Note the addition of --gen-suppression=all on the BAD command line. It seems that
valgrind itself is crashing, but the stacktrace shown is that of thunderbird (but without proper symbolic trace.) I will file a separate entry after more investigation.

TIA
Comment 9 Matt 2013-09-09 00:39:11 UTC
(In reply to comment #8)
> Created attachment 82043 [details]
> A temporary bandage fix to ignore strlen() redirection for amd86 linux
> architecture
> 
> By applying the patch, I could run valgrind on Debian GNU/Linux amd64
> 64bits) version.
> The patch basically disable's the request for catching the call to the
> native strlen()
> and monitor it with valgrind's internal version.
> 
> Julian, it seems that, at least on Debian GNU/Linux amd64, valgrind does not
> bomb out even if strlen is not traced by memcheck. After all, gcc-4.8 which
> I use to compile mozilla's thunderbird seems to replace all calls to
> strlen() with an inlined version and so there is no loss (and no gain) by
> not redirecting the call to strlen().
> 
> People's mileage may vary depending on
>  - the OS version
>  - the versions of the library (especially   /lib64/ld-2.17.so,
> /lib/ld-n.nn.so,
>   and friends.), and
>  - the compiler used.
> 
> I have patched 3.9.0 SVN version (obtained by svn command from the
> repository) and compiled it myself using the patch.
> 
> Now that valgrind can run without having to change libc (which I was not so
> sure how to do easily)  on my Debian GNU/Linux amd64, I have to figure out
> though why  the following command results in crashing thunderbird :
> BAD: valgrind --trace-children=yes --smc-check=all-non-file
> --gen-suppressions=all --track-origins=yes --read-var-info=yes
> --malloc-fill=0xA5 --free-fill=0xC3 --leak-check=full --num-callers=50
> --suppressions=$HOME/TB-NEW/TB-3HG/new-src/mozilla/build/valgrind/cross-
> architecture.sup
> --suppressions=$HOME/TB-NEW/TB-3HG/new-src/mozilla/build/valgrind/i386-
> redhat-linux-gnu.sup --suppressions=$HOME/Dropbox/myown.sup
> --show-possibly-lost=no 
> /REF-OBJ-DIR/objdir-tb3/mozilla/dist/bin/thunderbird-bin 
> 
> while the following command run thunderbird successfully
> GOOD:
>  valgrind --read-var-info=yes --trace-children=yes --smc-check=all-non-file
> --malloc-fill=0xA5 --free-fill=0xC3 --leak-check=full --num-callers=50
> --suppressions=$HOME/TB-NEW/TB-3HG/new-src/mozilla/build/valgrind/cross-
> architecture.sup
> --suppressions=$HOME/TB-NEW/TB-3HG/new-src/mozilla/build/valgrind/i386-
> redhat-linux-gnu.sup --suppressions=$HOME/Dropbox/myown.sup
> --show-possibly-lost=no 
> /REF-OBJ-DIR/objdir-tb3/mozilla/dist/bin/thunderbird-bin 
> 
> Note the addition of --gen-suppression=all on the BAD command line.

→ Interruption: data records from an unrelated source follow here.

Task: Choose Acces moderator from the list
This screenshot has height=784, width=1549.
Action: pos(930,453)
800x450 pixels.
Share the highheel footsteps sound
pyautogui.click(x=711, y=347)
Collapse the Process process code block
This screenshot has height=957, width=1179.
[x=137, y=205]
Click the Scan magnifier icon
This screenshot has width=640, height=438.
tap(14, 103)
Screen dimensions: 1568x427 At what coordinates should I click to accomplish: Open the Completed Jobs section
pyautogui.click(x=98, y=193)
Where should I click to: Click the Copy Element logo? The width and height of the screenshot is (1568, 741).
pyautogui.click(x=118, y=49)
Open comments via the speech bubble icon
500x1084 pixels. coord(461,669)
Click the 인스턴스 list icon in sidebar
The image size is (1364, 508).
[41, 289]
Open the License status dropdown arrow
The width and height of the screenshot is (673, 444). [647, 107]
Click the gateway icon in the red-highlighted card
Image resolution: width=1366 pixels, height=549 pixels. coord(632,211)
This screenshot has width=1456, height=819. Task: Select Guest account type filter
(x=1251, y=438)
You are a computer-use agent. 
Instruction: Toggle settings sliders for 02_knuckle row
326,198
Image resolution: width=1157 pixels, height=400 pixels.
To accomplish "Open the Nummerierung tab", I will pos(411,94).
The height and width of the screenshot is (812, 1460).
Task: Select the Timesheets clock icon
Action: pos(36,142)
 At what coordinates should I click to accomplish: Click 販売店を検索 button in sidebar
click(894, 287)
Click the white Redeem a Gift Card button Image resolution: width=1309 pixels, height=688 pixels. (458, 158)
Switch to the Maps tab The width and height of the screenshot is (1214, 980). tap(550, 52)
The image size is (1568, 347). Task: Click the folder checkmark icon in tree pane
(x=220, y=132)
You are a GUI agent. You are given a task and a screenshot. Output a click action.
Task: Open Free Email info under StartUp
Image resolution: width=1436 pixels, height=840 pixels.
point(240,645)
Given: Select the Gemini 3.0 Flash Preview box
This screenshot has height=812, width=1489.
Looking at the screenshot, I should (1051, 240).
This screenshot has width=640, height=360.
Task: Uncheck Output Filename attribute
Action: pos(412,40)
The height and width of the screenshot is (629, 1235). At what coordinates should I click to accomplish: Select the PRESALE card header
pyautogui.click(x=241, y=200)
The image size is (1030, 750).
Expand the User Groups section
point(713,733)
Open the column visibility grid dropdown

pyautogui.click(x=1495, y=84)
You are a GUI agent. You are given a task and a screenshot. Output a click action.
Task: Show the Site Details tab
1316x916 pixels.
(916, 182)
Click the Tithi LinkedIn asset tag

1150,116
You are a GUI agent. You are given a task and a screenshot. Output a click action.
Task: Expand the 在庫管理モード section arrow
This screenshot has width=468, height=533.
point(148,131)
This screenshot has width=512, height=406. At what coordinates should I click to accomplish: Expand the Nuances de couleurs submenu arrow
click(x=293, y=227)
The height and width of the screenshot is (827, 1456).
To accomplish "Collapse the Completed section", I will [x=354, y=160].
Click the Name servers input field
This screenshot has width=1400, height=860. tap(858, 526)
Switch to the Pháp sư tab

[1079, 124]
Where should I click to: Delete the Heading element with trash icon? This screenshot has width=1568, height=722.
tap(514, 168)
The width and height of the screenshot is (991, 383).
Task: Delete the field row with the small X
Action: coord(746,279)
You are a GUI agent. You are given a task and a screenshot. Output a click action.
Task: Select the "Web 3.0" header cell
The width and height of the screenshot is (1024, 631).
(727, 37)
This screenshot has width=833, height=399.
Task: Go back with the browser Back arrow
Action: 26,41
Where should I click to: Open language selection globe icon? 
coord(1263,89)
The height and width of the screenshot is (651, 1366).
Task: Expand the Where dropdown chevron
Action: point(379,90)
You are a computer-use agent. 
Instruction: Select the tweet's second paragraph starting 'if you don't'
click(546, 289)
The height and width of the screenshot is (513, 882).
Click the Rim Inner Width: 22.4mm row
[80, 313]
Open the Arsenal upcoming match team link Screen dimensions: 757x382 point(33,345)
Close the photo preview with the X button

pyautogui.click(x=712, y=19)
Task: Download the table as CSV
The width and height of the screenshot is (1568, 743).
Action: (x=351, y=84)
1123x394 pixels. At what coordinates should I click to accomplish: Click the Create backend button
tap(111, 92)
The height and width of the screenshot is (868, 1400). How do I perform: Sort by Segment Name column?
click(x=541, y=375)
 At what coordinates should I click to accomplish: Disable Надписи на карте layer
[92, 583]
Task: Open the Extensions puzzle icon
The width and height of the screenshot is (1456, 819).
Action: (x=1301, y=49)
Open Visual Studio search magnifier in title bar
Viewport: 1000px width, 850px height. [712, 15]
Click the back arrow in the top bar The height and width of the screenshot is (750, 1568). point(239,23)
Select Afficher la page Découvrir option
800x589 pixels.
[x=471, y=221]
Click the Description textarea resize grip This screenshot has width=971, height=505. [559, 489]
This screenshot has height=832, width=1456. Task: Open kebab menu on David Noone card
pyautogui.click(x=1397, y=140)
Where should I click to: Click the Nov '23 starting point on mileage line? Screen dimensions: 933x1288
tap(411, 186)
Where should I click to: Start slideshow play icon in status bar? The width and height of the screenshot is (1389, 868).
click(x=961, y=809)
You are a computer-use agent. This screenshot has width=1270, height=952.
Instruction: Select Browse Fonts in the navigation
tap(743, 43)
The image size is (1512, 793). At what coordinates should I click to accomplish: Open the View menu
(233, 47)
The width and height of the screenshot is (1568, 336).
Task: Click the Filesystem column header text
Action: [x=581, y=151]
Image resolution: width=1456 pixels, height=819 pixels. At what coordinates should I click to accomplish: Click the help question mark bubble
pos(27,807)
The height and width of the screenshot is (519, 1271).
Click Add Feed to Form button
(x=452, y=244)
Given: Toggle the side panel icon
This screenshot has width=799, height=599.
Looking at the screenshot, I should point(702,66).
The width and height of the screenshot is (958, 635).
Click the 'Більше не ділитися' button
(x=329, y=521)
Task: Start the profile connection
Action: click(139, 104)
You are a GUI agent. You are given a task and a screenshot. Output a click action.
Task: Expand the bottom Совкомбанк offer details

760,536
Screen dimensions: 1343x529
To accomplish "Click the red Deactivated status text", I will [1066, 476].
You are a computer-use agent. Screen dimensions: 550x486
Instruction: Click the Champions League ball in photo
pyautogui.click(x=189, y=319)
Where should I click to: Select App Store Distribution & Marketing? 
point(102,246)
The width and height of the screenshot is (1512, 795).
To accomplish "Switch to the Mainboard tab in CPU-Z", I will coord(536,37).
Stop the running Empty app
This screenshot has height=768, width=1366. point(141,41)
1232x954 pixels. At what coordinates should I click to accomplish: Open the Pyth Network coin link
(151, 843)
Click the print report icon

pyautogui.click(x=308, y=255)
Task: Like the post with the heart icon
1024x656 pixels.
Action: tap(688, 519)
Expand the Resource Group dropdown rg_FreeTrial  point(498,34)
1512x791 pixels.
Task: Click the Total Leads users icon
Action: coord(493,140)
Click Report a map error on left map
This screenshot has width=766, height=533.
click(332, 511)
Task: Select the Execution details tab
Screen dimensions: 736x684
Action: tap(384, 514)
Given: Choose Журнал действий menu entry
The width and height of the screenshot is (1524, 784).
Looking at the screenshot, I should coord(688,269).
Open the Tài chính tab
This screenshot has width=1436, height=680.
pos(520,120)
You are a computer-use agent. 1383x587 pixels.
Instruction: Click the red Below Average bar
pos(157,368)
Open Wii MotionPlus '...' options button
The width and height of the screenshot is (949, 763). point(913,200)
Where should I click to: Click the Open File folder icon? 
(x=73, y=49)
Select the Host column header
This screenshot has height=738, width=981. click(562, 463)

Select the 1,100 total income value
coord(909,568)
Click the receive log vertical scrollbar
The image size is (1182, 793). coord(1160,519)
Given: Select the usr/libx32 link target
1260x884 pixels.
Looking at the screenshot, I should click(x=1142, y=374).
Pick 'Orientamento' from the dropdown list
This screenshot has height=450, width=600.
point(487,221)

It seems
> that
> valgrind itself is crashing, but the stacktrace shown is that of thunderbird
> (but without proper symbolic trace.) I will file a separate entry after more
> investigation.
> 
> TIA

This patch was a big help to me, thanks.  I can't develop without valgrind. 

 It does expose an issue on Ubuntu/Debian 64 bit machines and maybe others.  Is it reasonable to have no entry point for strlen(),  which is an ANSI C library function? 

It would certainly be 'easier' in some sense if valgrind moved to another means of detecting a library with proper debug symbols.